"Miracle" Alzheimer's drugs show no meaningful benefit, says major review

Published: 16-Apr-2026

Amyloid-clearing drugs hailed as a breakthrough for Alzheimer's treatment make "no meaningful difference to patients" and increase the risk of brain swelling and bleeding, according to a sweeping new Cochrane meta-analysis

A new meta-analysis has found that amyloid-clearing drugs — including lecanemab and donanemab — show no clinically meaningful cognitive benefit and carry an increased risk of complications, including brain swelling and bleeding.

The review, published by Cochrane, pooled data from 17 trials of seven different medicines and found that the drugs' effects on cognition and dementia severity during an 18-month period were "trivial," with improvements in functional ability "small at best."


Elevated levels of amyloid beta protein are a hallmark of Alzheimer's disease. The proteins aggregate into plaques in the brain, which are thought to accelerate cognitive decline.

Amyloid-clearing drugs — a class of monoclonal antibodies — bind to the protein to facilitate its clearance, aiming to slow disease progression rather than merely manage symptoms.

Two such drugs have received regulatory approval in the US to date: Leqembi (lecanemab, manufactured by Eisai), approved in 2023 and Kisunla (donanemab, manufactured by Eli Lilly), approved in 2024. Leqembi, in particular, was widely regarded as a turning point after decades of clinical failures in the Alzheimer's space.

In the UK, both were approved by the Medicines and Healthcare Products Regulatory Agency (MHRA) in 2024, though the National Institute for Health and Care Excellence (NICE) initially declined to recommend them on cost-effectiveness grounds.


"Absent or trivial" results

The Cochrane team pooled data from 20,342 participants across 17 studies. As well as lecanemab and donanemab, the analysis included several first-generation anti-amyloid therapies (aducanumab, bapineuzumab, crenezumab and solanezumab), all of which have since been discontinued following unsuccessful trials or withdrawal by their manufacturers.

Standard cognitive assessments at 18 months showed beneficial effects that "were absent or trivial, falling well below the established thresholds for the minimum clinically important difference," the authors stated.

Lead author Francesco Nonino said: "Unfortunately, the evidence suggests that these drugs make no meaningful difference to patients."

While early trials showed results that were statistically significant, it is important to distinguish between this and clinical relevance.

"It is common for trials to find statistically significant results that do not translate into a meaningful clinical difference for patients."

The review also identified an increased risk of brain swelling and bleeding, though the researchers noted these adverse events were detected on imaging scans and were asymptomatic in most patients. The authors further flagged inconsistent reporting of both efficacy outcomes and adverse events across the included studies.

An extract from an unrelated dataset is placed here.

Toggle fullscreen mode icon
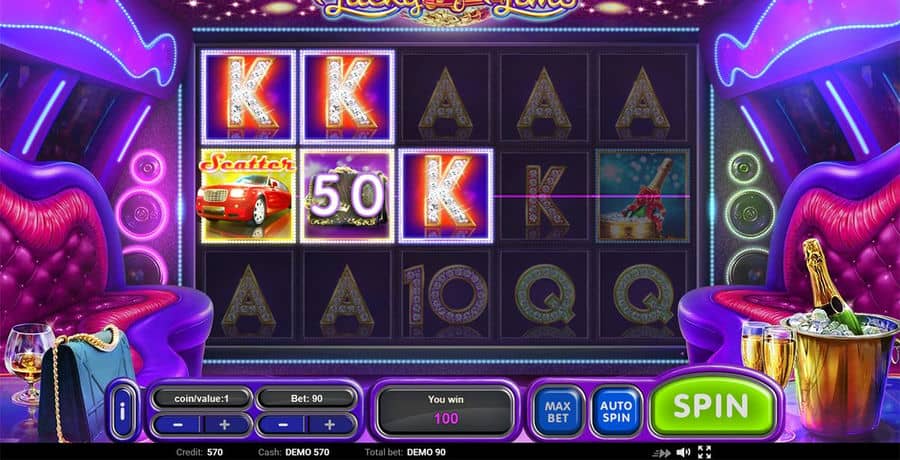The width and height of the screenshot is (900, 460). tap(704, 452)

Industry and clinical pushback

The analysis has drawn significant criticism, primarily for its methodology of pooling approved, newer-generation drugs with older, failed compounds. Critics argue that this obscures meaningful differences in efficacy.

"Bundling these drugs together to make an overall conclusion is odd," said Dr Jason Karlawish, Professor of Medicine, Medical Ethics and Health Policy and Neurology at the University of Pennsylvania's Perelman School of Medicine.

The field is still sorting out what kinds of anti-amyloid molecules and dosages are effective.

Critics also questioned the 18-month assessment window for a slowly progressing disease, with researchers noting that longer-term data suggests sustained benefits for patients who remain on treatment.

Eisai was pointed in its response: "The Cochrane analysis is scientifically deeply flawed by inappropriately combining ineffective antibodies and failed studies with effective, regulatory-approved anti-amyloid treatments."

The company pointed to the FDA's own characterisation of lecanemab as part of "a newer generation of anti-amyloid therapies" that has "learned from previous failures" and cited four years of long-term clinical data alongside real-world use across tens of thousands of patients globally.

UK regulatory implications

The findings land at a sensitive moment for the UK market. NICE is currently reassessing its recommendation on both lecanemab and donanemab following an appeal from manufacturers.

The review will apply new, higher cost-effectiveness thresholds introduced as part of a US trade agreement — a development that could significantly affect whether either drug reaches NHS patients.